London Underground is to increase investment in cleaning the tube tunnels of their dirt and dust – not for cosmetic reasons, but because we tend to breath it in and that might not be good for our health.

As it happens, in 2004 a study was carried out into the dust in the tube tunnels, and found that while the composition of dust particles on the Tube was different from that above ground, they also concluded that the dust did not contain components at levels which are likely to pose a risk to the health of passengers or staff.

The biggest issue on the tube is ferric particles, that come from the braking of the trains as they approach stations. The black iron particles look bad, especially if you blow your nose after a long day working on the Underground, but they are not harmful in any significant way. The particles are simply too large to get anywhere in the body that’s damaging, unlike say the PM10 and smaller particles belching out of road vehicle exhausts, which can cause long term health problems.

In addition to the iron dust, there is of course, the dead skin and hair shed by the more than a billion passenger journeys carried by the Underground each year.

The Mayor has now ordered a fresh study to see if the situation on the tube has changed since the last report more than a decade ago.

While the tube is unlikely to have changed much, increased ventilation means more surface dust may being drawn down into the tunnels.

In the meantime, more is to be spent cleaning the tube as it is today.

Over the summer nearly 50 stations and five tunnel sections will be cleaned, with industrial vacuum cleaners and magnetic ‘wands’ being used each night in tunnels.

These will collect metal particles and ensure tunnel walls are left clear of accumulations of dust, oil and grease. Air quality monitoring will be carried out at these new locations before and after cleaning to ensure it is effective, with the results informing the frequency of future cleaning programmes. This enhanced regime will work alongside TfL’s current regular deep cleaning of every line, vent shaft, station, machine room and switch room across the Tube network.

TfL will also be exploring and expanding the use of specialist dust suppressants across the network. These are already used at some locations where dust is more common, and are now being considered for more widespread use.
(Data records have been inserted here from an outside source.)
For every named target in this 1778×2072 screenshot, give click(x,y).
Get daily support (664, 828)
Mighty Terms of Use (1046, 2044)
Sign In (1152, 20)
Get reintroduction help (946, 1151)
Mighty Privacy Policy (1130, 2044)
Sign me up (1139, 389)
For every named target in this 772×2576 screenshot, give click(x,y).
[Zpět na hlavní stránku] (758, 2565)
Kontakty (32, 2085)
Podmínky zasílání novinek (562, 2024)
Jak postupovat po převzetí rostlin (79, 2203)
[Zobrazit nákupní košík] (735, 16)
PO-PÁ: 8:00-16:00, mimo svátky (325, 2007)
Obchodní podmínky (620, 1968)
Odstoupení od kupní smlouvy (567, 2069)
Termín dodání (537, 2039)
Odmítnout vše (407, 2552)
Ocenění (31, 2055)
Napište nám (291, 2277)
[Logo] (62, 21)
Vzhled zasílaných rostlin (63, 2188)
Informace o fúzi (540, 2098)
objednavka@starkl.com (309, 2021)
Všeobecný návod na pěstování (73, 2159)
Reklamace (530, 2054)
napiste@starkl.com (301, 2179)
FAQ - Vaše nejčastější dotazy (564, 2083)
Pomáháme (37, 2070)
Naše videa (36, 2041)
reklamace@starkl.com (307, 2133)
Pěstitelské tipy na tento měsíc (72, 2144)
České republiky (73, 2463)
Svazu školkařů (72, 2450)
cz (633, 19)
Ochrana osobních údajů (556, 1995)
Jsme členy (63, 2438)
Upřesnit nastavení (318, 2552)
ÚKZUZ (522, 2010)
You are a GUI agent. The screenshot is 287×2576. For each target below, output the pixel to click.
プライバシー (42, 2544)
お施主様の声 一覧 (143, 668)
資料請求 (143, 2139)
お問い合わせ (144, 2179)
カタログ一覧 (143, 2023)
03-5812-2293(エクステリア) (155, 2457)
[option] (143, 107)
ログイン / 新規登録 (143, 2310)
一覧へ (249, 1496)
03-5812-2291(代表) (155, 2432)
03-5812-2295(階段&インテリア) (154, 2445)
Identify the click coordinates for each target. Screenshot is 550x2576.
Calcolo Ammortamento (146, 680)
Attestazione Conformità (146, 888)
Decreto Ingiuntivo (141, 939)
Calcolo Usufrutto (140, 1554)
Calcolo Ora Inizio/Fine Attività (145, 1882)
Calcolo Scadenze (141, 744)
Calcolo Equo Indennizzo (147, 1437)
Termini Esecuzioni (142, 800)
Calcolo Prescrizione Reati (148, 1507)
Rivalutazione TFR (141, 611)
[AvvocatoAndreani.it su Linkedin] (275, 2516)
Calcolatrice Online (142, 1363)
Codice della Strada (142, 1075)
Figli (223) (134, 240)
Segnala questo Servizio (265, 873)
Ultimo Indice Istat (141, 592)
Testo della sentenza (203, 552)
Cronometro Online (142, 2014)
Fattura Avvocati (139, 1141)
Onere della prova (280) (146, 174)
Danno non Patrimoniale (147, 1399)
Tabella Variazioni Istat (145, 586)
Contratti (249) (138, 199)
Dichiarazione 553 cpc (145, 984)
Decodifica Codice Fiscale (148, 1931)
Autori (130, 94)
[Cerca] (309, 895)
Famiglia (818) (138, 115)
Attempts to clean the air on the Underground are not new, not just for passenger health, but dirt build up damages equipment, and hence reduces the reliability of the train service.

Fluffers, the people who clean the tunnels are a long standing tradition, and there was a short lived experiment with white washing the tunnels, in past to wash off the dirt, and in part to brighten them up.

Over the years, various ways have been tried to improve how the tunnels are cleaned.

In 1976, a dedicated cleaning train was developed. An old 1938 era tube train was converted into a massive vacuum cleaner that could be driven down the tunnels to suck away the dust.

Unfortunately, although it could clean tunnels, it broke down a lot, and it sometimes disturbed dust, but failed to collect it. There has been talk of developing a better version, based on some old Victoria line trains, but that plan was put on hold earlier this year.

More unusually, back in 1912, an experiment was carried out to pump ozone into the Central line tunnels to make them smell fresher.

The sea-like smell then made some passengers feel sea sick, so it was stopped fairly quickly.

We’re unlikely to see similar ideas again.